[Исходный текст]:
Ирина Машинская: Мы ее решали по-разному, в каждом случае индивидуально. Это огромная тема, как вы понимаете, мы можем запереться здесь на месяц и разговаривать об этом очень интересно. Вы сказали сразу о нескольких вещах - и о размерах, и о белом стихе, то есть ритмизированном, но не рифмованном стихе, и о рифме, которая бывает точная, а бывает и приблизительная - «наклонная», как говорят по-английски. Все это бесконечный разговор. Но если принять, что каждый раз, с каждым прочтением, одно и то же стихотворение рождается заново, то значит, оно и переведено может быть по-разному. Ибо это все в первую очередь вопрос тона, голоса, дикции, вопрос уникальности интонации. Ведь каждый большой поэт — эксцентрик в пределах традиции своего стихосложения, своего времени. И то, что мы чувствуем интуитивно в своей собственной поэзии — это именно центробежный вектор данного стихотворения, или цикла, иногда всего, что написано данным человеком, расстояние от какого-то среднестатистического, неинтересного «центрального» поэтического материала.

Как передать это расстояние, вектор, сдвиг? Это можно сделать разными способами. Иногда как раз именно пожертвовав рифмой, иногда изменив ритм. Потому что то, что вы говорите об этих детских стихах, иногда возникает как раз из-за того, что пытаются переводить в точности тем же метром (я специально не употребляю слово “ритм”, потому что ритм — это более сложная вещь). Ведь в конце концов речь сводится к нашему интуитивному впечатлению. Оно основано в первую очередь на опыте чтения нашей собственной поэзии, в данном случае, скажем, английской поэзии. И уже я своим англоязычным ухом, если я англоязычный читатель, услышу это расстояние, услышу и пойму положение этого текста в контексте моего родного английского стихосложения, моей английской традиции, и что-то такое я должна почувствовать, что слышал русский современник этого русского поэта. Кстати, необязательно современник, а кто-то, кто жил или живет, как мы, на некотором расстоянии - ведь сто лет нас иногда отделяет от источника, и мы слышим его по-другому. Ведь мы же Пушкина слышим не так, как слышали его современники.

[Предоставленный материал]:
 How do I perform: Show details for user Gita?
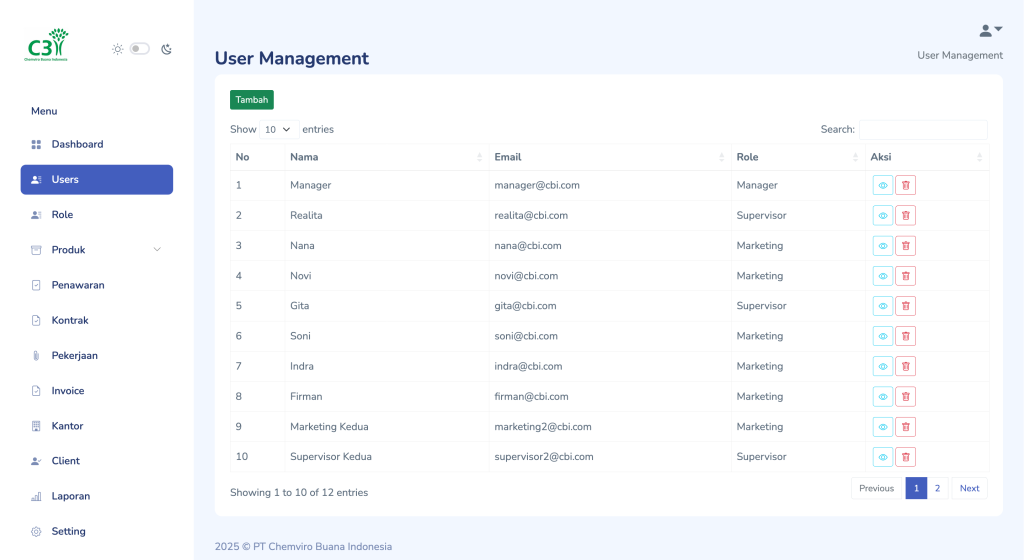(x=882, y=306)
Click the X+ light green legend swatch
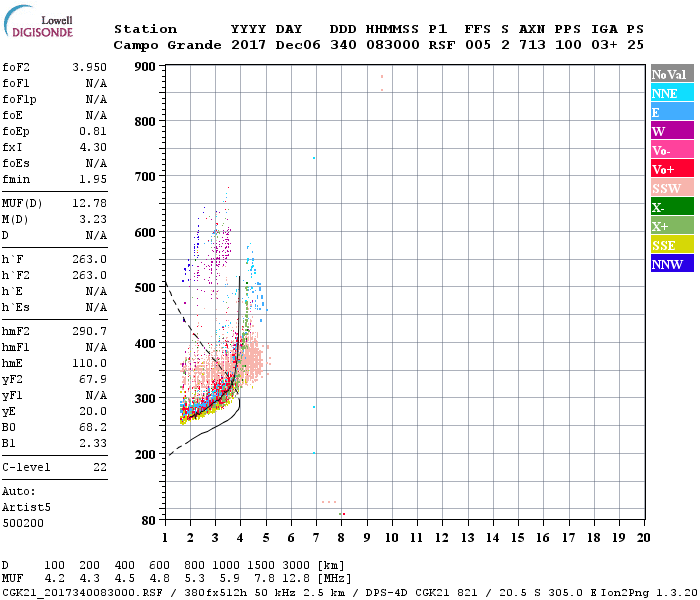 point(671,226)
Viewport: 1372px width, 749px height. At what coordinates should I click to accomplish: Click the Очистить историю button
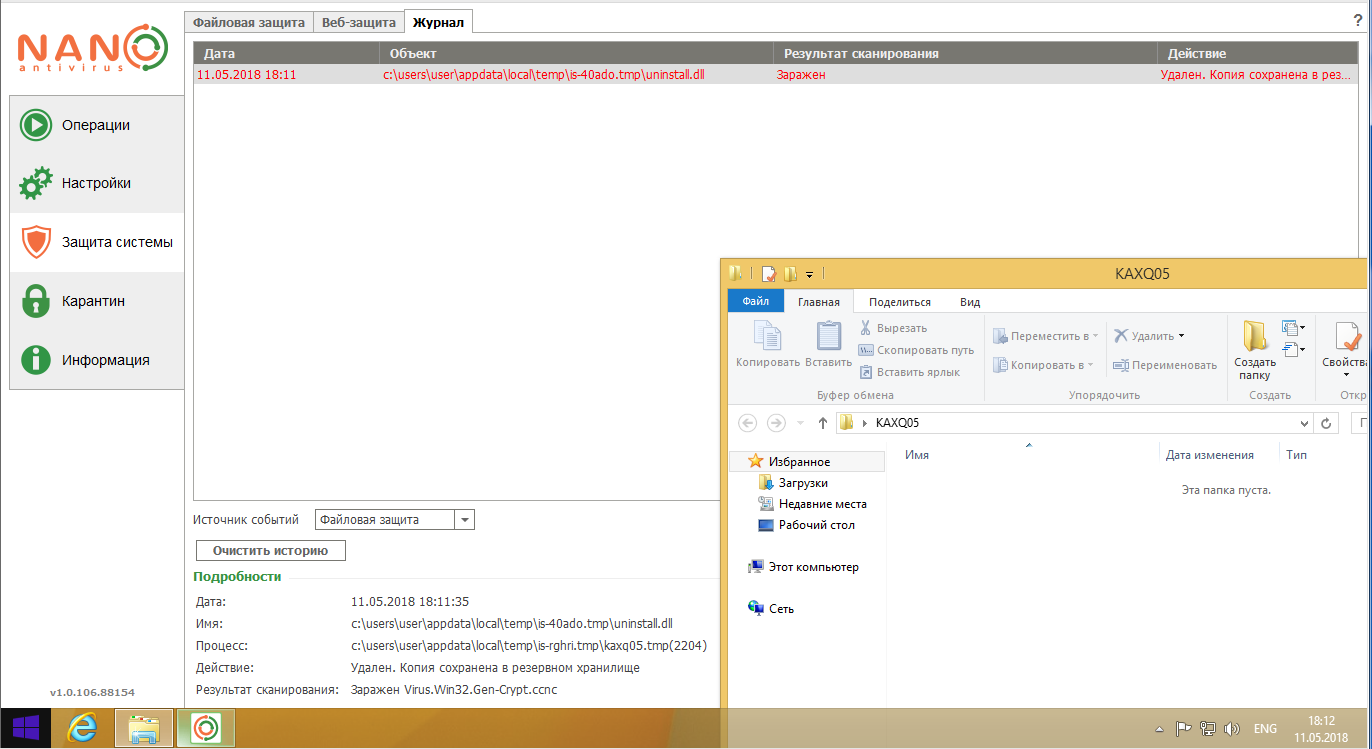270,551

...

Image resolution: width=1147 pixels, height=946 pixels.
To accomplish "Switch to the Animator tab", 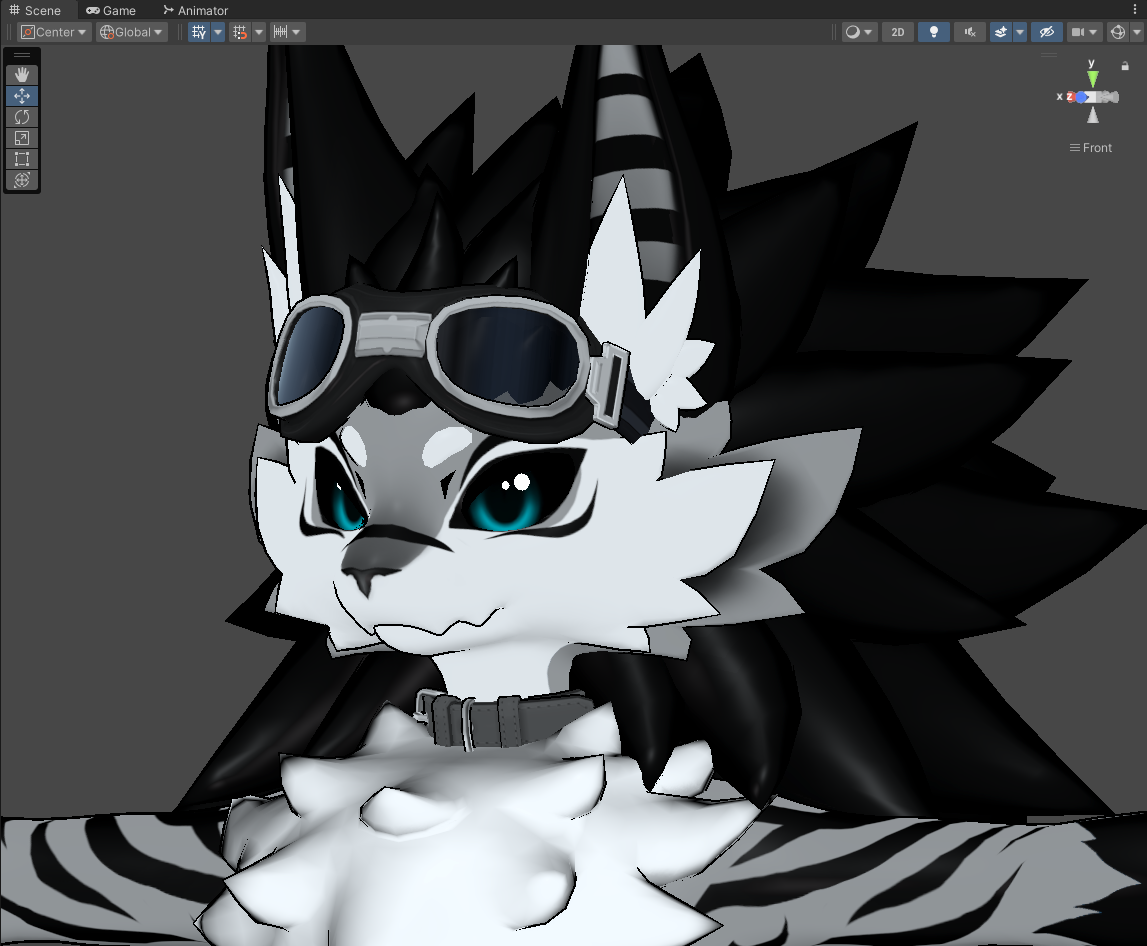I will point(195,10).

[Что нужно сделать]:
1 - Как, согласно тексту о переводе поэзии, называют приблизительную рифму по-английски?
2 - В тексте о переводе поэзии сказано, вопросом чего в первую очередь является перевод. Перечислите все названные там пункты.
3 - Допишите текст о переводе поэзии, начав сразу после его последнего предложения.

[Список ответов]:
1 - «Наклонная».

2 - Тона, голоса, дикции, уникальности интонации.

3 -
Александр Генис: Это уж точно. Я много раз думал о том, что для современников Пушкина он был такой, как для нас Бродский, то есть немного хулиганистый. «Руслан и Людмила» считалась поэмой не совсем пристойной. Манера Бродского, который вставлял в свои стихи самые бытовые, а иногда и просто плебейские слова — свойственна было и Пушкину тоже. Просто со временем теряется ощущение остроты.

Однажды Оден сочинил предисловие к английским переводам стихов Кавафиса. Там он написал, что чужая поэзия в принципе не нужна, если она повторяет свою. Нужна только та чужая поэзия, которая привносит нечто такое, чего в родной поэзии нет. и не было. У Кавафиса он нашел именно то, чего нет ни в англоязычной поэзии, ни, добавим мы, в русской поэзии. Это отдельный разговор про Кавафиса, но характерно, что он повлиял на поэзию очень многих стран при том, что, конечно, почти никто не знает современного греческого языка.

Так вот, что ваша антология привносит англо-американскому читателю, что она ему дает такого, чего нет в англоязычной поэзии?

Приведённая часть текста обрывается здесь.